F3L912: Heftige Inkontinenz

    • F3L912: Heftige Inkontinenz

      Hallo erfahrene Wissensträger,
      dass mein Kramer KL450 schon seit Jahren hin und wieder mit schwarzen Tröpfchen sein Revier markiert, hat mich nicht weiter gestört. Leider wurde aus Tropfen plötzlich eine Pfütze.
      Hüllrohrdichtungen und KW-Wedi sind fällig, soweit, so klar. Was mich stutzig macht: Die Kühlrippen aller drei Zylinder sind völlig eingesaut, während die Köpfe relativ sauber sind.
      Auch das Gebläsegehäuse und das Spiralrohr samt Anschlüssen sind trocken.
      Meine Frage: Kann es sein, dass sich der Ölnebel aus den Hüllrohren gegen den Kühlluftstrom über die Zylinder verteilt? (Unlogisch, aber die Wege des Ölnebels sind ja bekanntlich manchmal sonderbar.) Das abgeschleuderte Öl von der Riemenscheibe würde ja nur den 3. Zylinder treffen.

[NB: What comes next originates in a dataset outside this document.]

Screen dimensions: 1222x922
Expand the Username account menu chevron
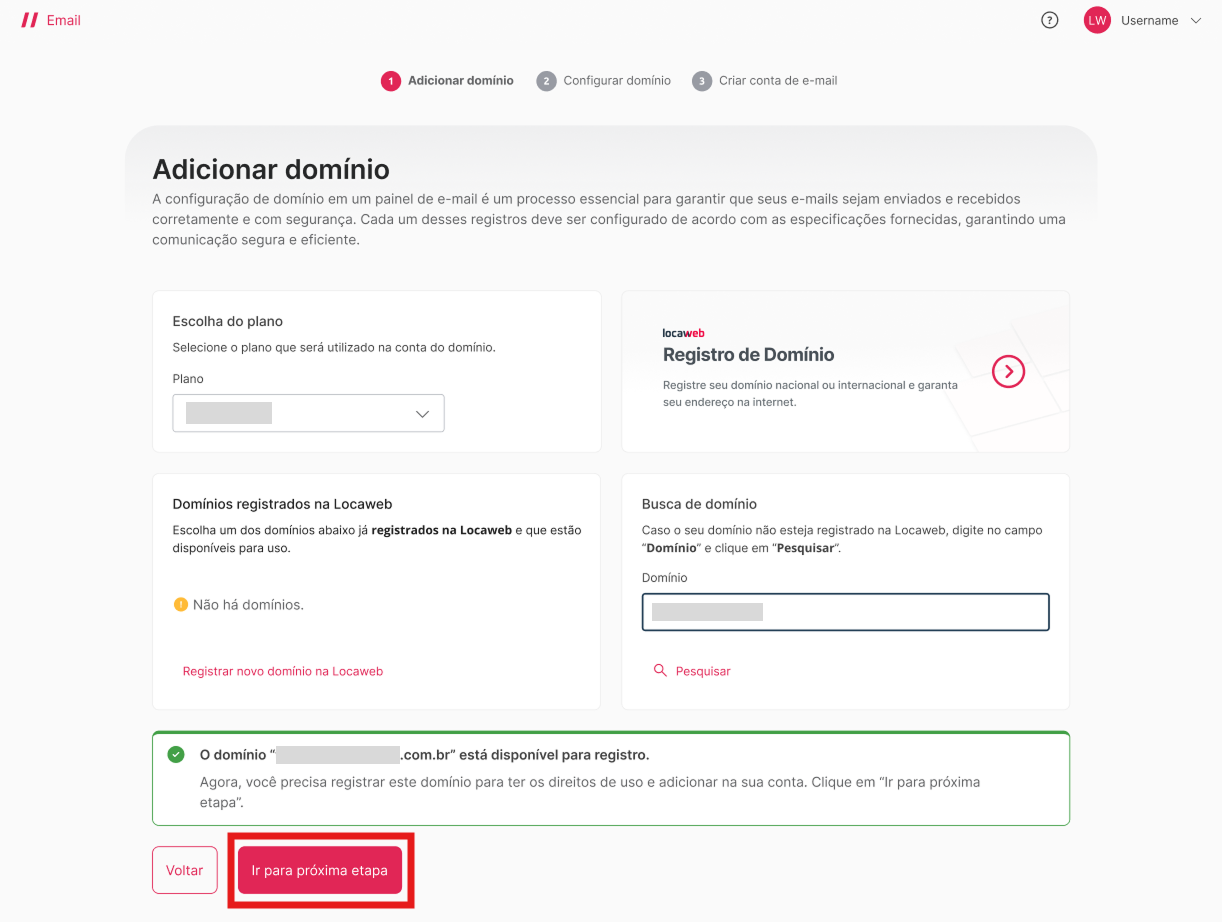(x=1196, y=20)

Muss ich die Zylinderfuß- und Kopfdichtungen erneuern oder besteht die Chance, dass mir dieser bittere Weg erspart bleibt.
      Noch eine Frage: Das Rohr der Kurbelgehäuseentlüftung ist auffällig trocken. Ist da irgendwo ein Rückschlagventil verbaut, was möglicherweise festgegammelt ist und zu einer Druckerhöhung im Kurbelraum geführt haben könnte?
      Ich flehe um Hilfe und danke schon mal für eure hilfreichen Antworten.
      Herzliche Grüße aus der Pfalz
      Anton
    • Danke, Michael, für die Antwort. Ja, im Bereich der Kühlluftzuführung, Ölkühler, Luftleitbleche ist alles trocken. Bisher habe ich nur alle Bleche, Ölkühler, Krümmer und Einspritzleitungen abgebaut. Ich scheue mich noch, die Köpfe abzunehmen und die Zylinder zu ziehen, weil der Motor einwandfei läuft und durch zerlegen und wieder zusammenbauen wahrscheinlich nicht besser wird. Never touch a running system. Am liebsten wäre mir die Lösung: Hüllrohre abdichten, Wedi wechseln und gut ist. Zum Glück hab ich's nicht eilig. Ich warte noch ein bisschen auf neue Erkenntnisse, Einsichten, Ratschläge.